2023-03-15 21:57:38 时间

交通信号控制对于交通基础设施的有效利用至关重要。车辆流量的快速增长和交通模式的变化使交通信号控制变得越来越有挑战性。基于强化学习(RL)的算法在处理交通信号控制方面已经显示出其潜力。然而,大多数现有的解决方案需要大量的训练数据,这对于许多现实世界的场景是不可接受的。本文提出了一个新的基于模型的元强化学习框架(ModelLight),用于交通信号控制。在ModelLight中,道路交叉口的集合模型和基于优化的元学习方法被用来提高基于RL的交通灯控制方法的数据效率。在真实世界的数据集上的实验表明,ModelLight的性能优于最先进的交通灯控制算法,同时大大减少了与真实世界环境互动的次数。

原文题目:ModelLight: Model-Based Meta-Reinforcement Learning for Traffic Signal Control

原文:Traffic signal control is of critical importance for the effective use of transportation infrastructures.
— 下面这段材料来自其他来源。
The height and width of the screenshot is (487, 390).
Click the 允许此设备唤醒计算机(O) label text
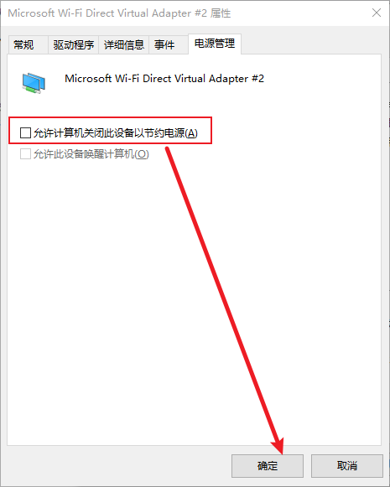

The rapid increase of vehicle traffic and changes in traffic patterns make traffic signal control more and more challenging. Reinforcement Learning (RL)-based algorithms have demonstrated their potential in dealing with traffic signal control. However, most existing solutions require a large amount of training data, which is unacceptable for many real-world scenarios. This paper proposes a novel model-based meta-reinforcement learning framework (ModelLight) for traffic signal control. Within ModelLight, an ensemble of models for road intersections and the optimization-based meta-learning method are used to improve the data efficiency of an RL-based traffic light control method. Experiments on real-world datasets demonstrate that ModelLight can outperform state-of-the-art traffic light control algorithms while substantially reducing the number of required interactions with the real-world environment.